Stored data
□ □ □ □ □ □ □

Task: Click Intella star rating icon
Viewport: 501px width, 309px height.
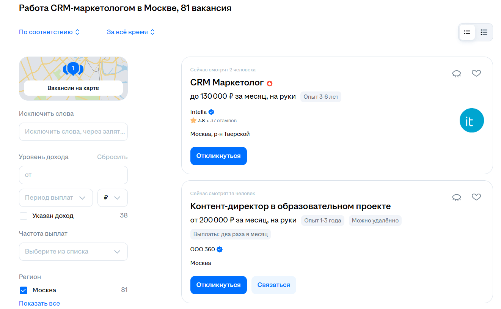Action: point(193,121)
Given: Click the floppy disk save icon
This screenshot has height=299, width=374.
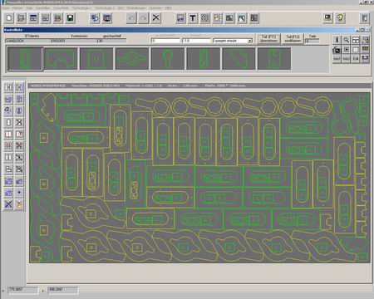Looking at the screenshot, I should [70, 18].
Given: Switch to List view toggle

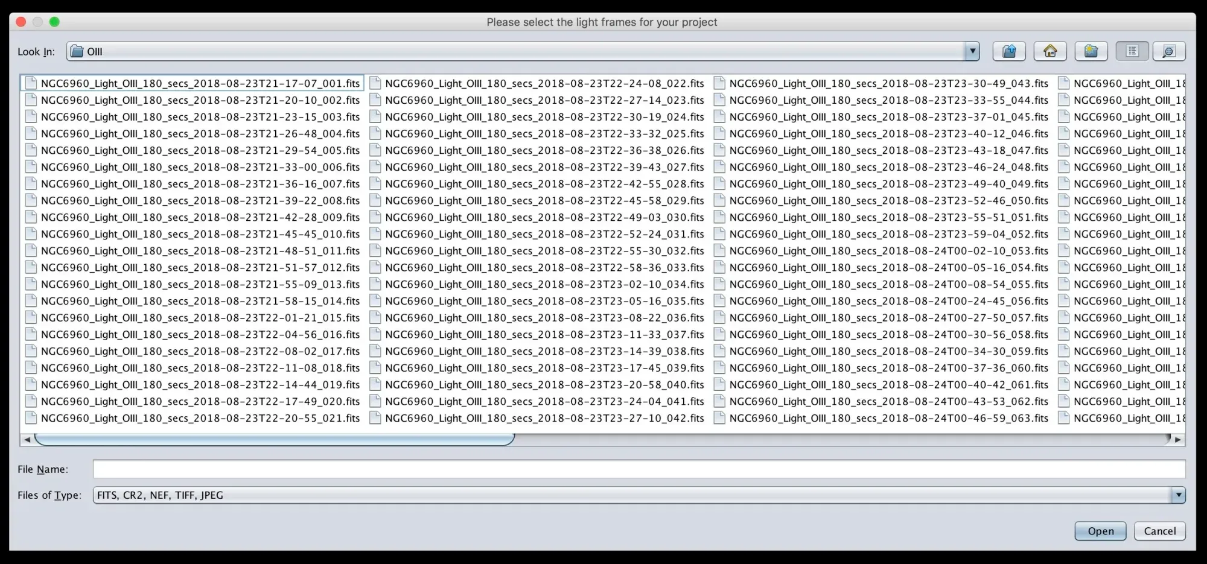Looking at the screenshot, I should tap(1132, 51).
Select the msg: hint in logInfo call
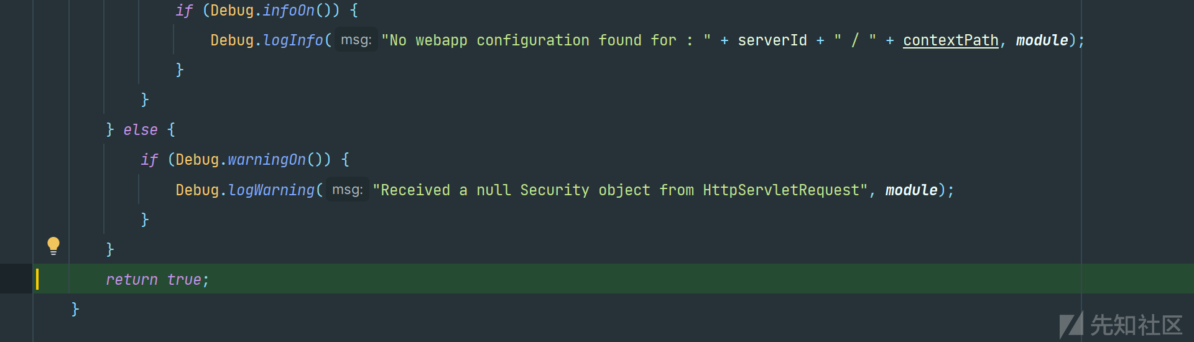This screenshot has width=1194, height=342. pos(356,40)
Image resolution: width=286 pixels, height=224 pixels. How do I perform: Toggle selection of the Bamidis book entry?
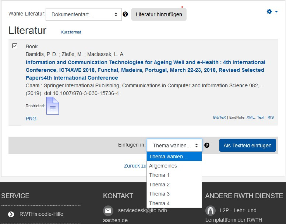pos(15,46)
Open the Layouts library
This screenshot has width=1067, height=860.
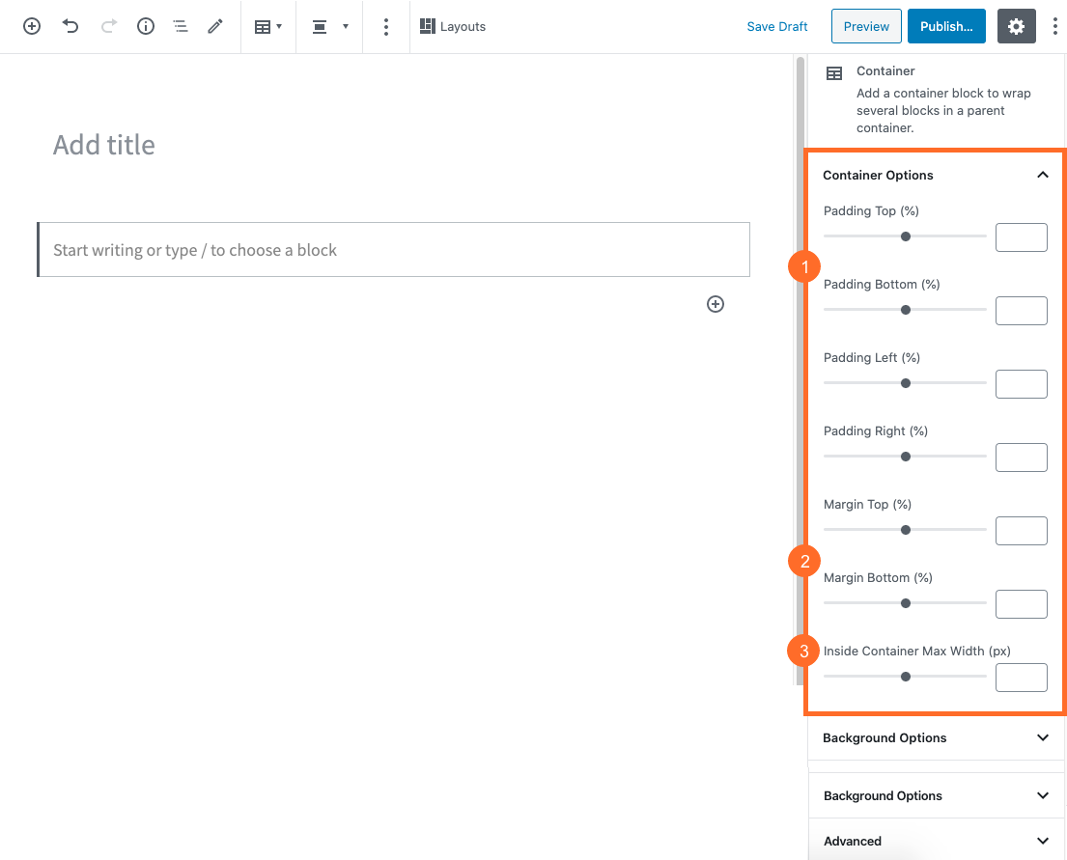[453, 27]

□ □ □ □ □ □ □

#### [Your goal]
Pick out all lines from the data above in which the word "icon" appears.

#### [The answer]
Task: Click Intella star rating icon
Given: Click the floppy disk save icon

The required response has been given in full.